Neighbors: Coping With COVID-19 Marketing Issues

For cattle feeders who have cattle getting close to market, this is a scary time. We don’t know how long we will be backed up for, all we know is that it is nearly certain we won’t be able to market a sizeable number of our cattle in the near future. With this comes many questions about how we can hold cattle in the pens for longer than we were expecting to, so that when the time comes to market them they aren’t too big and we haven’t spent a small fortune feeding them.

There’s a lot of talk in the country about maintenance diets for fat cattle. I’d like to throw a word of caution out about that idea. Feeding cattle a maintenance diet does just that — keeps them at the same weight. This means we have no animal growth to recover the costs we incur in feeding this maintenance diet. To minimize losses, we have to keep the cattle growing, albeit at a slower pace than we are accustomed to.

If we are going to hold back cattle, we also need to pick the right kind of cattle to do this with. Keep in mind that the longer fat cattle live, the more likely they are to die. No, this doesn’t mean their environment is unhealthy, but the law of averages says that the more days a beef steer spends on this earth before his slaughter date, the more likely it is he may die from another cause than the butcher’s hand.

This means when selecting which pens to hold back, keep the pens that have had the least health issues. Problem groups of cattle are more likely to incur death loss prior to harvest, and the best way to minimize this loss is to harvest the cattle in a timely manner. Even if this option is not immediately available to you, as marketing opportunities develop, knowing which cattle need to go first will help decrease the amount of money lost overall.

Once we have our marketing order developed and we have the correct maintenance rations, we need to consider how we deliver these lower-energy rations to our cattle. If you are limit feeding cattle, bunk space may be an issue. On lower-energy rations with limited bunk space, aggressive cattle may out-compete their passive pen mates at the bunk. One option is to deliver half the ration in one feeding, then come back with the second half in two hours. This way, the first half of the pen will feel full when more feed comes, allowing the second half of the pen to get their meal.

With all of these scenarios, this chaotic time underscores more than ever how vital it is to work with a good nutritionist. It’s one thing to create a basic diet to maximize weight gain, but quite another to create one that targets a lower than normal gain that the cattle will adequately consume.

As a final word, though this column is targeted toward cattle feeders, knowing this is published in a community newspaper I wanted to reach out to the folks who are not in the cattle business. Those of us who are want to thank you for the support we’ve received from you all in choosing beef to feed yourselves and your families all these years.

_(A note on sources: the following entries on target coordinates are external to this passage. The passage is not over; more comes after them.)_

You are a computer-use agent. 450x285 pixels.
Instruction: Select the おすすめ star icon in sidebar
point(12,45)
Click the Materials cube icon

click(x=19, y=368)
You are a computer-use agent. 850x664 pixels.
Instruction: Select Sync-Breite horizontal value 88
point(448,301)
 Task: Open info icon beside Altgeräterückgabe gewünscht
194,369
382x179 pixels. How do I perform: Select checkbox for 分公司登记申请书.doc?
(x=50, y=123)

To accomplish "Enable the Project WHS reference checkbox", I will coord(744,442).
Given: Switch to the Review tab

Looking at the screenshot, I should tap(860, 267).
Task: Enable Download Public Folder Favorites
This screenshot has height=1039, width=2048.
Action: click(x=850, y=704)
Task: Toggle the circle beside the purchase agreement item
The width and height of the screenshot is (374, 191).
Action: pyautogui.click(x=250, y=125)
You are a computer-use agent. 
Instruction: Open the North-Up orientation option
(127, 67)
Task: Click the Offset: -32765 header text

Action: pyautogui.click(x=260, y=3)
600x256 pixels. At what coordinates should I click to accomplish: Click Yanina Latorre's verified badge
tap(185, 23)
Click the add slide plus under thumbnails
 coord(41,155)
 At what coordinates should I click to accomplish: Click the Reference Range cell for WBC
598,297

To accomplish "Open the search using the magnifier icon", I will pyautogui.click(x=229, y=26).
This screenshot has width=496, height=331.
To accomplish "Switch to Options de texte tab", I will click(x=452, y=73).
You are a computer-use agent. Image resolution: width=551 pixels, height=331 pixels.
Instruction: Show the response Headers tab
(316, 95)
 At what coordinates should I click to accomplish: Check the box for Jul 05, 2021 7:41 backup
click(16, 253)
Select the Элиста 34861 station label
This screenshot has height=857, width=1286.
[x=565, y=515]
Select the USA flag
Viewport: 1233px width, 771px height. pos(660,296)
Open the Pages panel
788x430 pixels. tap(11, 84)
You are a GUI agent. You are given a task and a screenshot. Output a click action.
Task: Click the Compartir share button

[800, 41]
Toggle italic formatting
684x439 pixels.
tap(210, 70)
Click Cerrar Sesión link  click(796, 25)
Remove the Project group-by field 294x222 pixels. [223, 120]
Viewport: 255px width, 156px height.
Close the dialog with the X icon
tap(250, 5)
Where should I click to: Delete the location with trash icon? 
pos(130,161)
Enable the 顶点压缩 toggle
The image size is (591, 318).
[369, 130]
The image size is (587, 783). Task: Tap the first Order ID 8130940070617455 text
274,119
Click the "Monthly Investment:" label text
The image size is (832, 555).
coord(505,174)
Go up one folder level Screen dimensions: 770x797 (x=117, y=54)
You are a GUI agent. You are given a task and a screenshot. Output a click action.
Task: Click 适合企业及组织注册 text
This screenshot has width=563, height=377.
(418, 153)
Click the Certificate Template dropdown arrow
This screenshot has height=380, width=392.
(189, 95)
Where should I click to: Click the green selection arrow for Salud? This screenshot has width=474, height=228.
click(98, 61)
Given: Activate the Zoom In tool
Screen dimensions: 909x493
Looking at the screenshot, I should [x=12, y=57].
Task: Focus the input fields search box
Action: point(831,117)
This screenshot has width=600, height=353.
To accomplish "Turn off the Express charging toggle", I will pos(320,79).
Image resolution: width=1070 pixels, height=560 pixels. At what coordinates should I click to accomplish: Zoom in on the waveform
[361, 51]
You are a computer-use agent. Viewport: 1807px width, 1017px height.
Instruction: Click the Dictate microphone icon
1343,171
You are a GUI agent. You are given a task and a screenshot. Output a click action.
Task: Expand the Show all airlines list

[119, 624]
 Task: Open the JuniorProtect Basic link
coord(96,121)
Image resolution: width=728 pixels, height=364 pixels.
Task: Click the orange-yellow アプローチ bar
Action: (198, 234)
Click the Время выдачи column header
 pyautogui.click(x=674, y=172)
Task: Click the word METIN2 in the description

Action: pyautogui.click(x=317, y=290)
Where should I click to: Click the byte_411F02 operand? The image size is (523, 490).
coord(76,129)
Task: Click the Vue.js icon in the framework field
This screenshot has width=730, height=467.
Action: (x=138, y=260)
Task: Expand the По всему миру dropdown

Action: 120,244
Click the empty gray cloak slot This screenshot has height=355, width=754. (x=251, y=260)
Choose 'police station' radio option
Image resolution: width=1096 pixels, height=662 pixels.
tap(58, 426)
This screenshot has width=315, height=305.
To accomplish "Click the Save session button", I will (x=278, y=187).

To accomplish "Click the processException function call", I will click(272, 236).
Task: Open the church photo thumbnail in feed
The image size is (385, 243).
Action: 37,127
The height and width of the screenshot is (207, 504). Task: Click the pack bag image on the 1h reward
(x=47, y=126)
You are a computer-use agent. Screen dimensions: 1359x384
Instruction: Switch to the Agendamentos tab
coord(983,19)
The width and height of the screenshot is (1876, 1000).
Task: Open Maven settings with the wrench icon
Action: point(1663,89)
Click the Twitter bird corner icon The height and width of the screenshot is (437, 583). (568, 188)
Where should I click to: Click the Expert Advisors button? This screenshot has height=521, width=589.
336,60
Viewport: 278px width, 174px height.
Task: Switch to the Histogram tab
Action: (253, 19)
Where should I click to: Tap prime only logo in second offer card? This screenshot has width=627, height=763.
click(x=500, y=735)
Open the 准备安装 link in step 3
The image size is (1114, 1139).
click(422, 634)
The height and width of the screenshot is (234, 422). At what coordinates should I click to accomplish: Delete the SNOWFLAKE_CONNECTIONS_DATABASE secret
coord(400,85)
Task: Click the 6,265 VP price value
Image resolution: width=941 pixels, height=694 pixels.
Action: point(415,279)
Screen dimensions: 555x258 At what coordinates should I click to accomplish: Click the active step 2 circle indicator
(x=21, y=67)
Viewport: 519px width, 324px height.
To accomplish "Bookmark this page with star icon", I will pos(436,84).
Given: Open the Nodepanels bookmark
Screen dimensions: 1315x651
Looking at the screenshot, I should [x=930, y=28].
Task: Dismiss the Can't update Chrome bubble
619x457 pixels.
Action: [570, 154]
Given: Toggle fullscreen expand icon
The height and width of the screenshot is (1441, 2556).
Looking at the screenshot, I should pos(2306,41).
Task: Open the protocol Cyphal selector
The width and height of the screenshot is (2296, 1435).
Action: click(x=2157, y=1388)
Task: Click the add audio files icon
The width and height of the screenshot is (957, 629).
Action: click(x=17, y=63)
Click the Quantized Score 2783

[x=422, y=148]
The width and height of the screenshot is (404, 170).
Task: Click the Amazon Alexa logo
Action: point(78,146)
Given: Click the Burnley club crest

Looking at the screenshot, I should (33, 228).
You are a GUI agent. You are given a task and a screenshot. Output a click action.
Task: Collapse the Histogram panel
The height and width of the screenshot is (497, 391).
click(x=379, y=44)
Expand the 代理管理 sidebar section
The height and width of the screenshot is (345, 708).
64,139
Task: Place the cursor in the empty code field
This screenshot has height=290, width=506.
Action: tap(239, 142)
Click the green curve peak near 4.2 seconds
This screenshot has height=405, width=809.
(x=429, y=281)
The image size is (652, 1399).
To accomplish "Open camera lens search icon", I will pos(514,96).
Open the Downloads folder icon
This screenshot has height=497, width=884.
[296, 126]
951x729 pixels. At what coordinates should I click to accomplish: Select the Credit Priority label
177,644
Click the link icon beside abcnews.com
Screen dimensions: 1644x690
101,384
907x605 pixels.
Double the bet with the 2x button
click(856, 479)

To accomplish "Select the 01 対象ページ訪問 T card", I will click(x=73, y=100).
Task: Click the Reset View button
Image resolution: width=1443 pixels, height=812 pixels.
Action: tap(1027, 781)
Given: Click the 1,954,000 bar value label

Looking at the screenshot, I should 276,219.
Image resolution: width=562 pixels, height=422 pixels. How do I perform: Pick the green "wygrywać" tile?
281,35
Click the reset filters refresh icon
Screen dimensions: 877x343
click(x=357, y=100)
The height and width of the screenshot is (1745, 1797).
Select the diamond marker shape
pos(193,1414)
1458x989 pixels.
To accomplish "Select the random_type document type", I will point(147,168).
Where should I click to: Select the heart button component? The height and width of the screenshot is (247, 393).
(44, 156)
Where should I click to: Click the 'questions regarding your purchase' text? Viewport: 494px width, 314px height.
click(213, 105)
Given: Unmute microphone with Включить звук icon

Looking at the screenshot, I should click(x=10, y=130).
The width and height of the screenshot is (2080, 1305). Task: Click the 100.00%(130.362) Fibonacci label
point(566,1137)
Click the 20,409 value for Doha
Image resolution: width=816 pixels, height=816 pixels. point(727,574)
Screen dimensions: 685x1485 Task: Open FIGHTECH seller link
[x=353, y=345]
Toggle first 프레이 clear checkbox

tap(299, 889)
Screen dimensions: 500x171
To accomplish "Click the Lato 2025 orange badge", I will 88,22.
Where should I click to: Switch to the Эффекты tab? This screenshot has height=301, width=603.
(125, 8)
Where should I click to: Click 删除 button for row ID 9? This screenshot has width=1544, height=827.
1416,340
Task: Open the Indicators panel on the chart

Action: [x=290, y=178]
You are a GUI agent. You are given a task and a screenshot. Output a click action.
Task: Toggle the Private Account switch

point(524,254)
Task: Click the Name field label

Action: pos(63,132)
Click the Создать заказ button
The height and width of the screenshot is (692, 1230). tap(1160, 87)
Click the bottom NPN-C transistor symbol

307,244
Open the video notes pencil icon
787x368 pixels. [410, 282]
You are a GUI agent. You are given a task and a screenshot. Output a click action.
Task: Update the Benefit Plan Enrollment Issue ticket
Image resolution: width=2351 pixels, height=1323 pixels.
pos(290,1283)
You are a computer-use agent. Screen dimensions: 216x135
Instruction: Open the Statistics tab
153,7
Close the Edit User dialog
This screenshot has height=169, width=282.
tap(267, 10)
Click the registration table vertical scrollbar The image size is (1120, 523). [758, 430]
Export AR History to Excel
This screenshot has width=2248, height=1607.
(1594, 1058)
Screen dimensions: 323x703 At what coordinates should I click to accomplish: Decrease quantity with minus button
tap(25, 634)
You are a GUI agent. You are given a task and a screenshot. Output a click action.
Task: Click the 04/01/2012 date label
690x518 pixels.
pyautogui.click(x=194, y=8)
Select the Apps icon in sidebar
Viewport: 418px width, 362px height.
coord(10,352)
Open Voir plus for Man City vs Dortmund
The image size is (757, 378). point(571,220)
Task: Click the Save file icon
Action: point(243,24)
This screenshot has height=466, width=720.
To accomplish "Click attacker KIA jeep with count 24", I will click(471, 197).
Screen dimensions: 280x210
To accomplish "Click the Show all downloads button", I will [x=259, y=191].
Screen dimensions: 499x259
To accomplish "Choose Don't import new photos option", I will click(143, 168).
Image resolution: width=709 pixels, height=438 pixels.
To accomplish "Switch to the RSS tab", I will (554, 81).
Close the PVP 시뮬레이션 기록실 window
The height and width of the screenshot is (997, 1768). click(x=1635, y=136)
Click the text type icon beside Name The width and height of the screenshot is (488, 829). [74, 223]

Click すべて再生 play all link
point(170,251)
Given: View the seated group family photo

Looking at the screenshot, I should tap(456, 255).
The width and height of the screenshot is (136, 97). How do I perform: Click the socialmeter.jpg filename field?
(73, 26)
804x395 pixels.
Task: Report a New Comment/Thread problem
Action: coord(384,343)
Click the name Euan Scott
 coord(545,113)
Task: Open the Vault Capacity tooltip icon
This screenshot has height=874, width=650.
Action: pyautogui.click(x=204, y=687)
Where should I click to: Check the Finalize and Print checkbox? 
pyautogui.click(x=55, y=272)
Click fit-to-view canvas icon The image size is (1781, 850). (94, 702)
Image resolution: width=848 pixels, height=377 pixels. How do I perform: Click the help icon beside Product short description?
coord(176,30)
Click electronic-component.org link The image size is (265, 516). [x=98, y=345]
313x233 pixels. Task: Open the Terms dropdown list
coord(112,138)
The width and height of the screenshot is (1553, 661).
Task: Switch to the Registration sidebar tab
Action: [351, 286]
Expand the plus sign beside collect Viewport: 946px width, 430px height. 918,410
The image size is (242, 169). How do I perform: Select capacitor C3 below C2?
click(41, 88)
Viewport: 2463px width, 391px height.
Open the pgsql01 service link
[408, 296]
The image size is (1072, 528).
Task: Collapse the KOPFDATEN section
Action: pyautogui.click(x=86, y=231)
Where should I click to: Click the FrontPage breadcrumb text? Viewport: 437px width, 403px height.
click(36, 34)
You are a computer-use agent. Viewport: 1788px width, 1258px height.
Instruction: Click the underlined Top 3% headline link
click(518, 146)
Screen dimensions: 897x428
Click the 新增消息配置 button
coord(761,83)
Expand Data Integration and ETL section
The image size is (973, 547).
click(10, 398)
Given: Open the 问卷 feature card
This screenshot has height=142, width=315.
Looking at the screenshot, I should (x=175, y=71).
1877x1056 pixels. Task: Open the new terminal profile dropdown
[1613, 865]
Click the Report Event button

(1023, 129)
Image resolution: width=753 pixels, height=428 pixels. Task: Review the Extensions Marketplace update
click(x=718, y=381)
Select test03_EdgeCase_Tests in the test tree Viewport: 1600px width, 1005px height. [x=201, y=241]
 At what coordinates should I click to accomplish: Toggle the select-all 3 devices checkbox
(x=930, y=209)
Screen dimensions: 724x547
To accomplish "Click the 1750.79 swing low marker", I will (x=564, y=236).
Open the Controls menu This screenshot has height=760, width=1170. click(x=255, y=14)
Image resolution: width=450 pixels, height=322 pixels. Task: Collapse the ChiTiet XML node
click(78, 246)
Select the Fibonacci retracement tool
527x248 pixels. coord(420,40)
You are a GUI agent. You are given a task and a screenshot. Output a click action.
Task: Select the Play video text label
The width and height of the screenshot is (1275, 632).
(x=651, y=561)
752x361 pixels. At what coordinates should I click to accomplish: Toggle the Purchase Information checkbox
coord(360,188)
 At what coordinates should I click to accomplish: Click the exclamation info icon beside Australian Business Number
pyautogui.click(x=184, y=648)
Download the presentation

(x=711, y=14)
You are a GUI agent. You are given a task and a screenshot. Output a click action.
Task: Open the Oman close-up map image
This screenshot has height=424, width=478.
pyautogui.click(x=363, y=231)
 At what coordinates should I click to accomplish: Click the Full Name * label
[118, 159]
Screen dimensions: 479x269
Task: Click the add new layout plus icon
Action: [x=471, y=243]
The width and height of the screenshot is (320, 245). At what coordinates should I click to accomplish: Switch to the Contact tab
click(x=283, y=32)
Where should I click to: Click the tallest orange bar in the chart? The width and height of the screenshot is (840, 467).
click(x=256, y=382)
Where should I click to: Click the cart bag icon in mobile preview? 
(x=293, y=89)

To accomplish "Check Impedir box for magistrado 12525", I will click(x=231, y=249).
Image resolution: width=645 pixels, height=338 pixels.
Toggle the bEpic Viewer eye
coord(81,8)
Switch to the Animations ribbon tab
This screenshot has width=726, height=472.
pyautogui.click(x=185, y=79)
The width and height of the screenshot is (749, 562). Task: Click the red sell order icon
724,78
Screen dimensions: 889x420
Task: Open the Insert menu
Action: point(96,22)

To clarify some misconceptions I’ve seen on social media or in talking to others, the increase in price you may see at the grocery store is not a result of cattle farmers increasing the price of their cattle. The price for the live beef animal has actually decreased since the outbreak of COVID-19, which means nearly all cattle farmers and ranchers are operating at a loss. Currently, due to shutdowns at packing plants there are less cattle being harvested than normal, creating a bottleneck in the supply of beef. This means that we have live cattle that were supposed to go to harvest that now cannot, hence the reason for the recommendations in this article to cattle farmers.

As this problem gets worked out so that workers can safely return to their jobs at the packing plants, I suggest shoppers consider the many small-scale butchers in our towns. Several in South Dakota are inspected by state employees to insure they uphold the same standard as the federally inspected packing plants. They provide a variety of beef and pork products raised close to home.

These local butchers are knowledgeable about meats and willing to provide unique products not easily found in supermarkets. This includes everything from chislic to blueberry brats to ring baloney. Take this opportunity to give them a try, and you may find a new favorite to visit even after this pandemic passes.

Jake Geis, DVM, works with Sioux Nation Ag in Freeman.